In 1996 Osama Fayyad proposed a very popular process how to make a companies data useful for business needs. Data Mining is described to be a part of the KDD Process, actually quite small in this definition, but very important. After reading this article, you will understand why Data Mining needs a pre- and post-processing and just can’t stand alone against all the Data.
The approach to gain knowledge out of a set of data was separated by Fayyad into individual steps. The individuality results out of different tools you use, and different outcomes that are needed.
The KDD Process stands for the Knowledge Discovery in Databases. According to Fayyad there are five steps: Selection, Pre-processing, Transformation, Data Mining and Interpretation. These five steps are passed through iteratively. Every step can be seen as a work-through phase. Such a phase requires the supervision of a user and can lead to multiple results. The best of these results is used for the next iteration, the others should be documented. In the following, the steps will be briefly described.
The five KDD Steps by Fayyad
- In the Selection-step the significant data gets selected or created. Henceforward the KDD process is maintained on the gathered target data. Only relevant information is selected, and also meta data or data that represents background knowledge. Sometimes the combination of data from ubiquitous sources can be useful, but possible matters of compatibility have to be observed.
- A good result after applying data mining depends on an appropriate data preparation in the beginning. Important elements of the provided data have to be detected and filtered out. These kind of things are settled in the Pre-processing phase. To detect knowledge the effective main task is to pre-process the data properly and not only to apply data mining tools. The less noise contained in data the higher is the efficiency of data mining. Elements of the pre-processing span the cleaning of wrong data, the treatment of missing values and the creation of new attributes.
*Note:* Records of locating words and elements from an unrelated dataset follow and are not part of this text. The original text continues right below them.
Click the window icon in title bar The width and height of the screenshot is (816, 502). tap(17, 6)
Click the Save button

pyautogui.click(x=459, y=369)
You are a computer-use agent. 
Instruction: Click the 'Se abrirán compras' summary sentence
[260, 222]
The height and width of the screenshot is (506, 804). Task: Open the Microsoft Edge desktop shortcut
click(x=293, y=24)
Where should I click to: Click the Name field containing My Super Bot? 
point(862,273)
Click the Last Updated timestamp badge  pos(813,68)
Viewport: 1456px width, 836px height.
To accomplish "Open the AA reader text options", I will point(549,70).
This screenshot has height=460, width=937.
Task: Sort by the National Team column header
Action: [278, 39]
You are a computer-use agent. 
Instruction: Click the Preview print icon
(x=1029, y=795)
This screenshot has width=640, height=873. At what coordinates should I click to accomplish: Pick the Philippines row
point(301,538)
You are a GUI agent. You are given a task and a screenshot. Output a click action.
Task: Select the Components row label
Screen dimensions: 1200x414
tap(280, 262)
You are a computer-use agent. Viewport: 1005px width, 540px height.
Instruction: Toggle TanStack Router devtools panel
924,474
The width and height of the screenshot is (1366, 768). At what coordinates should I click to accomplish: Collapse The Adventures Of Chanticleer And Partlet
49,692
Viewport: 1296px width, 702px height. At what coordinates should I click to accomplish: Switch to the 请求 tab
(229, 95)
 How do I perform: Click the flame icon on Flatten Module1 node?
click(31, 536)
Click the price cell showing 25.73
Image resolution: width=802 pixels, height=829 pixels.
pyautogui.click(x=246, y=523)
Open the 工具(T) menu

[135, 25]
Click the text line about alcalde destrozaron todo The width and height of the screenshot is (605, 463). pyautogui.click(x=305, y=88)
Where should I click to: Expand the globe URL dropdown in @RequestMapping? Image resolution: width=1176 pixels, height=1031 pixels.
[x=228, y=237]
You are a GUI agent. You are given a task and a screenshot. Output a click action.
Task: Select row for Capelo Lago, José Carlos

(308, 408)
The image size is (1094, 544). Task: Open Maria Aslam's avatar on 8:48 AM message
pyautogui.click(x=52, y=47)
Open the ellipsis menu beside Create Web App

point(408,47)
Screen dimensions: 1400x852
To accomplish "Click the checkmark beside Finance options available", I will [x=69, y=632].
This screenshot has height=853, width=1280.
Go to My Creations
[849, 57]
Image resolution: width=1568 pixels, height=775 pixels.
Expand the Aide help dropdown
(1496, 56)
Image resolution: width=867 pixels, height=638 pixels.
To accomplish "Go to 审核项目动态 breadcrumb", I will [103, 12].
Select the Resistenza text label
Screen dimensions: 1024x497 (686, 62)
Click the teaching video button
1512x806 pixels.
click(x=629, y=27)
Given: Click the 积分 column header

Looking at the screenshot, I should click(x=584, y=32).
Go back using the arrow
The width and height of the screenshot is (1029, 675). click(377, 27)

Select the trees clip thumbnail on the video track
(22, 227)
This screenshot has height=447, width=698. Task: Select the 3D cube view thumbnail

- That data also needs to be transferred into a data-mining-capable format. The Transformation phase of the data may result in a number of different data formats, since variable data mining tools may require variable formats. The data also is manually or automatically reduced. The reduction can be made via lossless aggregation or a loss full selection of only the most important elements. A representative selection can be used to draw conclusions to the entire data.
- In the Data Mining phase, the data mining task is approached. Fayyad gives a classified overview over existing data mining techniques. He makes suggestions, which technique may be used for which objectives, but most of the techniques are now improved. The output of this step is detected patterns. Data Mining will be focused on following articles.
- The interpretation of the detected pattern reveals whether or not the pattern is interesting. That is, whether they contain knowledge at all. This is why this step is also called evaluation. The duty is to represent the result in an appropriate way so it can be examined thoroughly. If the located pattern is not interesting, the cause for it has to be found out. It will probably be necessary to fall back on a previous step for another attempt.
The detected knowledge out of the KDD process is usually used to support the decisions of the management. Therefore it flows into a Decision Support System (DSS) or into marketing automation for direct marketing purposes.
Other approaches to build a process
Modified approaches to analyse the data still roughly follow the original proposal. Particularly vendors have recognized that only a systematic approach leads to successful data mining. Such systematic solutions are for instance the former called “5A’s”, proposed by SPSS or “SEMMA“, proposed by SAS to be used in the Enterprise Miner. (The “5A’s” of SPSS were Assess, Access, Analyze, Act and Automate – they don’t seem to use them any more after being bought by IBM, while “SEMMA” by SAS stands for Sample, Explore, Modify, Model, Assess.) Without dwelling on both of these solutions, since they are closely connected to vendor products where you find much information, another step-by-step proposal shall be highlighted. This is the “CRISP-DM”, the Cross-Industry Standard Process for Data Mining. They are currently working on a new release!
Data Mining always has to have pre-processed data – and after applying the result needs to be understood and presented. Only then you can actually make use of the great benefits of Data Mining.